**Supplied records**
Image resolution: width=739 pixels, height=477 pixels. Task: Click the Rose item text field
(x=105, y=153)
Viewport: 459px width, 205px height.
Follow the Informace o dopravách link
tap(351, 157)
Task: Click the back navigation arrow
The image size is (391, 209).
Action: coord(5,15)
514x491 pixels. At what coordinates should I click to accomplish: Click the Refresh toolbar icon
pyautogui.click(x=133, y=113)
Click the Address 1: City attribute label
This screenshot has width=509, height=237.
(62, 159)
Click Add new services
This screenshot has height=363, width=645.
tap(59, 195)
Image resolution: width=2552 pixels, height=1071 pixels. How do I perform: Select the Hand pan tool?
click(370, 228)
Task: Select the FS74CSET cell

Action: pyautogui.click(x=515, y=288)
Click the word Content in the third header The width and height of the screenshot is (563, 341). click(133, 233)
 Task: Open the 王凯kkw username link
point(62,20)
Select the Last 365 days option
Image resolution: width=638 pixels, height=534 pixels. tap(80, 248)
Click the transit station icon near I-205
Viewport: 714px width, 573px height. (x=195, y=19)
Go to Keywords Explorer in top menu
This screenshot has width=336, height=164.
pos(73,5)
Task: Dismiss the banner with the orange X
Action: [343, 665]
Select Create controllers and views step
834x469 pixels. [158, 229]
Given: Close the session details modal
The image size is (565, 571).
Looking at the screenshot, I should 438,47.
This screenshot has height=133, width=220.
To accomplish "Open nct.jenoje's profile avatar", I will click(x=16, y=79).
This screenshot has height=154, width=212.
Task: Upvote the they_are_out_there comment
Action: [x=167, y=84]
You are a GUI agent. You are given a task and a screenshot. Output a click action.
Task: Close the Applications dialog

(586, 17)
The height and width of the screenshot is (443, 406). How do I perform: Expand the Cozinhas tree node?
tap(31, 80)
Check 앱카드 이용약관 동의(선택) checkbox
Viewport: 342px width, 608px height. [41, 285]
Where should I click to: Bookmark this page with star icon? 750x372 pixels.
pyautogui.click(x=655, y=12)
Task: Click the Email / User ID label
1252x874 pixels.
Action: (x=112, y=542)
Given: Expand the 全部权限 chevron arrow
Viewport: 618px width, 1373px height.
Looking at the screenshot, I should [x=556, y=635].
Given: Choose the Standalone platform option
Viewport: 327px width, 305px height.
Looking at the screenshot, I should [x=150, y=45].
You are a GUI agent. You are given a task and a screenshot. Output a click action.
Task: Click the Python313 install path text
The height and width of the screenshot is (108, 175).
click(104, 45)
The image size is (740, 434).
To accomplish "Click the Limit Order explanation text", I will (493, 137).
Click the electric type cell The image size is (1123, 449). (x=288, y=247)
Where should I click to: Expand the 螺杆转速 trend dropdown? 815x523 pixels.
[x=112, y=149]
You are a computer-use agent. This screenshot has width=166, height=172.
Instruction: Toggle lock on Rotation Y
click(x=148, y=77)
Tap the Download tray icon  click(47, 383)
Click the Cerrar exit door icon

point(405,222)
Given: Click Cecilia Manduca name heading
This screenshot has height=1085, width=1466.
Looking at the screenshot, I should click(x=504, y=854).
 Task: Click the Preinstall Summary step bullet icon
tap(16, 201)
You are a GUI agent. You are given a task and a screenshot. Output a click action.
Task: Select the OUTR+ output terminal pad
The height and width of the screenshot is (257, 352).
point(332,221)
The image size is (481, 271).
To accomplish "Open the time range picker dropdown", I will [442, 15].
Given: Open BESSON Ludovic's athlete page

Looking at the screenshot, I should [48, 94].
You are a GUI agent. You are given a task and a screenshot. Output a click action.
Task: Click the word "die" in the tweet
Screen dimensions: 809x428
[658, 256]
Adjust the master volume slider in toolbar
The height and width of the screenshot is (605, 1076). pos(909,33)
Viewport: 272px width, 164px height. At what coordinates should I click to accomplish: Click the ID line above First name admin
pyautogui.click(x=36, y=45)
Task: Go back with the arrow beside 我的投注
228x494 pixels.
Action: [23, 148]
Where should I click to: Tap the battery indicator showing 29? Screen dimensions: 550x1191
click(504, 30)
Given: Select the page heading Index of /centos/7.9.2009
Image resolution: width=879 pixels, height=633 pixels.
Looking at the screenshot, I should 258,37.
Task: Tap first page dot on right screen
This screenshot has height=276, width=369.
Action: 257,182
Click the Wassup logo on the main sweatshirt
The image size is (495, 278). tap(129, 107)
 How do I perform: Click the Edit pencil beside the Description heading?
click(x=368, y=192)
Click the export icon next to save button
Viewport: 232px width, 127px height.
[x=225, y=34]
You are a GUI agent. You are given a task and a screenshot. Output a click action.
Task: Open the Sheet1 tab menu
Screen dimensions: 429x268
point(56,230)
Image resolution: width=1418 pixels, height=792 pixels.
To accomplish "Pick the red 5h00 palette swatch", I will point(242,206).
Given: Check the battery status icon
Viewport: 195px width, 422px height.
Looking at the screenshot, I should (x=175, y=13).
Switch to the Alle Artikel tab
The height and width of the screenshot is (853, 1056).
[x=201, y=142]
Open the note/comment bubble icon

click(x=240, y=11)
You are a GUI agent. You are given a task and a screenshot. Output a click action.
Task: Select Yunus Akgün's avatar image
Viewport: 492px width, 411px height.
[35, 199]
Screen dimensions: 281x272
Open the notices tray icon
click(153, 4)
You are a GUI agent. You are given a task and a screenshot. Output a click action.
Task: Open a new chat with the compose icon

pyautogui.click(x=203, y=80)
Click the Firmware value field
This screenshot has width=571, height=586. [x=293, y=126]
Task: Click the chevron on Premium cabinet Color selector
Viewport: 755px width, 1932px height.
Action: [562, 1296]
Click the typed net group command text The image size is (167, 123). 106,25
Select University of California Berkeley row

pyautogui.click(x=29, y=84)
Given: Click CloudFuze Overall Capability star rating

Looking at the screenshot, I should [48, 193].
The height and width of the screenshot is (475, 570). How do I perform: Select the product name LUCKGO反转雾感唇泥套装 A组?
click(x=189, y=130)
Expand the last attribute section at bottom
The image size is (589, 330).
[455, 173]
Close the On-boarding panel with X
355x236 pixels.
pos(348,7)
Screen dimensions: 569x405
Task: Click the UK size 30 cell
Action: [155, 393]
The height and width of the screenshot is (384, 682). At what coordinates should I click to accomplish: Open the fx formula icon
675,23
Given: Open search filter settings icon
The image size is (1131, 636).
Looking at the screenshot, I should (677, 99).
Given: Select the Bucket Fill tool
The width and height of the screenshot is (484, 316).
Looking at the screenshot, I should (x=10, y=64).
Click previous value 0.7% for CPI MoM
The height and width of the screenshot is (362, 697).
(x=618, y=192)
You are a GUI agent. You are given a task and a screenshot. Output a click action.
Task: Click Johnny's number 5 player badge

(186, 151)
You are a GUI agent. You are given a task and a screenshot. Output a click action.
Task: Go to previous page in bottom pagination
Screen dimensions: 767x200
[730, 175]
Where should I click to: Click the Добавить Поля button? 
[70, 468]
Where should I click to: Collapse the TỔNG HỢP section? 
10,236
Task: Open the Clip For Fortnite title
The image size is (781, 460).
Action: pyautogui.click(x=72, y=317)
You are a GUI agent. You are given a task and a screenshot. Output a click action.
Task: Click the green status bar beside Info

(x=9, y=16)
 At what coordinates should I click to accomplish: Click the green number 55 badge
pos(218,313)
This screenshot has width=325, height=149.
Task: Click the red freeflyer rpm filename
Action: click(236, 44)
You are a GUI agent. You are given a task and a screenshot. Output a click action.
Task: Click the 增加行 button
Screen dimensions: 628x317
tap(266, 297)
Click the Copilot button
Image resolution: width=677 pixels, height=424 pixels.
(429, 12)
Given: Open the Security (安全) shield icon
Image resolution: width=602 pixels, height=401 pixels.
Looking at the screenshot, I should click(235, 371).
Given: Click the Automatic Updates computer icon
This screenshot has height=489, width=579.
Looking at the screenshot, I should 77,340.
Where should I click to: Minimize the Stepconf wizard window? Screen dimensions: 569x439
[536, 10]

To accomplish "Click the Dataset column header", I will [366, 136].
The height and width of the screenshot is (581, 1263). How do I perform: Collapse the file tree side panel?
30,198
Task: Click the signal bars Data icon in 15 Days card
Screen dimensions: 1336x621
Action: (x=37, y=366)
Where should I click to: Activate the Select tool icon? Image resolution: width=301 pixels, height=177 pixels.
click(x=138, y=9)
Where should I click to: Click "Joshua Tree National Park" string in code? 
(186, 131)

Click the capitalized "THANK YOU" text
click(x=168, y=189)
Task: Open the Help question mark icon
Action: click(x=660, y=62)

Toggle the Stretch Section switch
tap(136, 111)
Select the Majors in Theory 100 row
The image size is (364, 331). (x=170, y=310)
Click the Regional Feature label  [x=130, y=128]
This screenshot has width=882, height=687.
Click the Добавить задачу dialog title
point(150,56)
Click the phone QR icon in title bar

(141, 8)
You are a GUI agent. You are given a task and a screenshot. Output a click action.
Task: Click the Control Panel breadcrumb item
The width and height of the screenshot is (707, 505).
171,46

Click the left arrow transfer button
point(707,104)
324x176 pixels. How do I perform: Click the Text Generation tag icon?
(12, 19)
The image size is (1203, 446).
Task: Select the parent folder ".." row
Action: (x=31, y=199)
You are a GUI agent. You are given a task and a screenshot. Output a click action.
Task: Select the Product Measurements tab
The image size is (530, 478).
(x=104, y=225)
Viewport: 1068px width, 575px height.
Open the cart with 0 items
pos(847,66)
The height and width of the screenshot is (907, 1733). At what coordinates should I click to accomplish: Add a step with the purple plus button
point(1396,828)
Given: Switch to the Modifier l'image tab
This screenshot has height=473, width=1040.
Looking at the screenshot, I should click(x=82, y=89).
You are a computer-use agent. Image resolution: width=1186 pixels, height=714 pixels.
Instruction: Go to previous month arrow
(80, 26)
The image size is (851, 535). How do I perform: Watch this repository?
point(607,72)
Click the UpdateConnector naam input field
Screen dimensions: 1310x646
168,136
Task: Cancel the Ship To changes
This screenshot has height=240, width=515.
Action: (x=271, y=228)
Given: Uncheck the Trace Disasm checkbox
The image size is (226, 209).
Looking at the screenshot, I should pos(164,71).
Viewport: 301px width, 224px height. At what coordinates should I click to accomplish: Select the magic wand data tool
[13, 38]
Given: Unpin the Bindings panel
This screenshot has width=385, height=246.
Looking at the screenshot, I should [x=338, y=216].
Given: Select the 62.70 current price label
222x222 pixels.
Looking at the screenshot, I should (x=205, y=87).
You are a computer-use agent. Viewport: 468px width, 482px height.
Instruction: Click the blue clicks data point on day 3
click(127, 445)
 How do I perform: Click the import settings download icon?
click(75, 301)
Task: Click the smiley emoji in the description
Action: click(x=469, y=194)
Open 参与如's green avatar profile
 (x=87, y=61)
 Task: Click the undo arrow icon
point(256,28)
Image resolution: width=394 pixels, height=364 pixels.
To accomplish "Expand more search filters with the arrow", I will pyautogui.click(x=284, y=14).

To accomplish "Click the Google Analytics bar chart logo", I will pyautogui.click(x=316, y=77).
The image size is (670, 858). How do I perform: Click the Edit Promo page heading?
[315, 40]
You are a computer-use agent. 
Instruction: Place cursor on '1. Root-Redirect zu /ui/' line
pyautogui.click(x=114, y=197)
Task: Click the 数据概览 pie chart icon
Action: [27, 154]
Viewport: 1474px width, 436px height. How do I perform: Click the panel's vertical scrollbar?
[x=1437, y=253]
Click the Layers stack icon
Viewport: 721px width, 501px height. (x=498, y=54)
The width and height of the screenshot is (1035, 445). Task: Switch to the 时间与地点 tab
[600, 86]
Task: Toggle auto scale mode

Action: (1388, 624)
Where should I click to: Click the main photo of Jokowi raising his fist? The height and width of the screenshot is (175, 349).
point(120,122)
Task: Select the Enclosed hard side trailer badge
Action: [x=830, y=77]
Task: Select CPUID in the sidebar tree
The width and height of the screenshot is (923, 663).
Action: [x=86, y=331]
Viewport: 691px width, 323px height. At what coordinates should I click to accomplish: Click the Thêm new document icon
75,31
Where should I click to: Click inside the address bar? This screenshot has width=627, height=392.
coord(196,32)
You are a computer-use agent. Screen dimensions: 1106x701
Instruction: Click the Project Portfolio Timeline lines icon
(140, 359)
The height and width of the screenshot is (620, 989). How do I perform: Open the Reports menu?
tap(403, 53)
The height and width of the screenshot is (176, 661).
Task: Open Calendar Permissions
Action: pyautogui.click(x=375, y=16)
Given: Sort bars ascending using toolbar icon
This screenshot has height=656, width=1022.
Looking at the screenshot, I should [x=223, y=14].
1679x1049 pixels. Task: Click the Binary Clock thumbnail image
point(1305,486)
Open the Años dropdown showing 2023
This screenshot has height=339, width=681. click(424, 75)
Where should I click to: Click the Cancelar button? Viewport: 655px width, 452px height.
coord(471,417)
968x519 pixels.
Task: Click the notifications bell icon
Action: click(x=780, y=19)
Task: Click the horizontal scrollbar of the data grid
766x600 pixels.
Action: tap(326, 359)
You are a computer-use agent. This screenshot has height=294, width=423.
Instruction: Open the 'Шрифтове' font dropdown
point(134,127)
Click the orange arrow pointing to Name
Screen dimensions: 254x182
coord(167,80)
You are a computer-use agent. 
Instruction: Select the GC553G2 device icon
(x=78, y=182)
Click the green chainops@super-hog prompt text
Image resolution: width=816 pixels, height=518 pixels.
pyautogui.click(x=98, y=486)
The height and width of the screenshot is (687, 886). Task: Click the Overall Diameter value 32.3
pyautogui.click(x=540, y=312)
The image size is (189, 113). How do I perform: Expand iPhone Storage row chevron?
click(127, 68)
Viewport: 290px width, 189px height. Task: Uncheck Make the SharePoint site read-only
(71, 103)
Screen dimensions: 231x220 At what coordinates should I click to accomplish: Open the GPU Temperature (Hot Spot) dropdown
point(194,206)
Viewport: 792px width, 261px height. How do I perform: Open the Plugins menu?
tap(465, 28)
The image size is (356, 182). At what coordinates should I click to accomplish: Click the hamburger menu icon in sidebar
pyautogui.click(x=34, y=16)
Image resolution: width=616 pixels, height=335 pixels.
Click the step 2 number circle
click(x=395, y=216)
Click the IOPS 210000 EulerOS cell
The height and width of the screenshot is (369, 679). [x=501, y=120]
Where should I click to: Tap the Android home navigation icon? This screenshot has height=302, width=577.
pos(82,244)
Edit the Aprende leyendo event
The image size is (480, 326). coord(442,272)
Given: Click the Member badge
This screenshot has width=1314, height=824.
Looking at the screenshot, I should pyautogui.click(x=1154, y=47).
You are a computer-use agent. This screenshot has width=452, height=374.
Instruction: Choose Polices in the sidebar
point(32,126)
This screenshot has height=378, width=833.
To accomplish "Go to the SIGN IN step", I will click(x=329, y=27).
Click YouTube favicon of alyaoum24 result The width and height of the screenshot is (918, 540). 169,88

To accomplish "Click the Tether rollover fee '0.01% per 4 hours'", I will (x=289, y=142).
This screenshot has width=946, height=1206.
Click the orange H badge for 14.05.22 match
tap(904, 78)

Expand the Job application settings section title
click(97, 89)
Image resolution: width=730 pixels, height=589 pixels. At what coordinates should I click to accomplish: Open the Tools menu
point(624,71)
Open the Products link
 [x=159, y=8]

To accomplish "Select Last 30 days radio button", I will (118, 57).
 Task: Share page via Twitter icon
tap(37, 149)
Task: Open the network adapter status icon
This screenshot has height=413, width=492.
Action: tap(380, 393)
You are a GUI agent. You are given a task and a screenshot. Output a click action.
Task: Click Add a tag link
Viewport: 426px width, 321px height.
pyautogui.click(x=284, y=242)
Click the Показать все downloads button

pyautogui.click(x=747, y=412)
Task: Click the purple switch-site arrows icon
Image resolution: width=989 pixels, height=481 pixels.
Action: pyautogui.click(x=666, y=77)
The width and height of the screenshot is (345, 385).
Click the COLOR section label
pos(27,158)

**Exercise aim**
Would you copy, word for word, only the lines from the start of the listing to the one that contains "This screenshot has height=133, width=220.", both included?

**Expected output**
Image resolution: width=739 pixels, height=477 pixels. Task: Click the Rose item text field
(x=105, y=153)
Viewport: 459px width, 205px height.
Follow the Informace o dopravách link
tap(351, 157)
Task: Click the back navigation arrow
The image size is (391, 209).
Action: coord(5,15)
514x491 pixels. At what coordinates should I click to accomplish: Click the Refresh toolbar icon
pyautogui.click(x=133, y=113)
Click the Address 1: City attribute label
This screenshot has width=509, height=237.
(62, 159)
Click Add new services
This screenshot has height=363, width=645.
tap(59, 195)
Image resolution: width=2552 pixels, height=1071 pixels. How do I perform: Select the Hand pan tool?
click(370, 228)
Task: Select the FS74CSET cell

Action: pyautogui.click(x=515, y=288)
Click the word Content in the third header The width and height of the screenshot is (563, 341). click(133, 233)
 Task: Open the 王凯kkw username link
point(62,20)
Select the Last 365 days option
Image resolution: width=638 pixels, height=534 pixels. tap(80, 248)
Click the transit station icon near I-205
Viewport: 714px width, 573px height. (x=195, y=19)
Go to Keywords Explorer in top menu
This screenshot has width=336, height=164.
pos(73,5)
Task: Dismiss the banner with the orange X
Action: [343, 665]
Select Create controllers and views step
834x469 pixels. [158, 229]
Given: Close the session details modal
The image size is (565, 571).
Looking at the screenshot, I should 438,47.
This screenshot has height=133, width=220.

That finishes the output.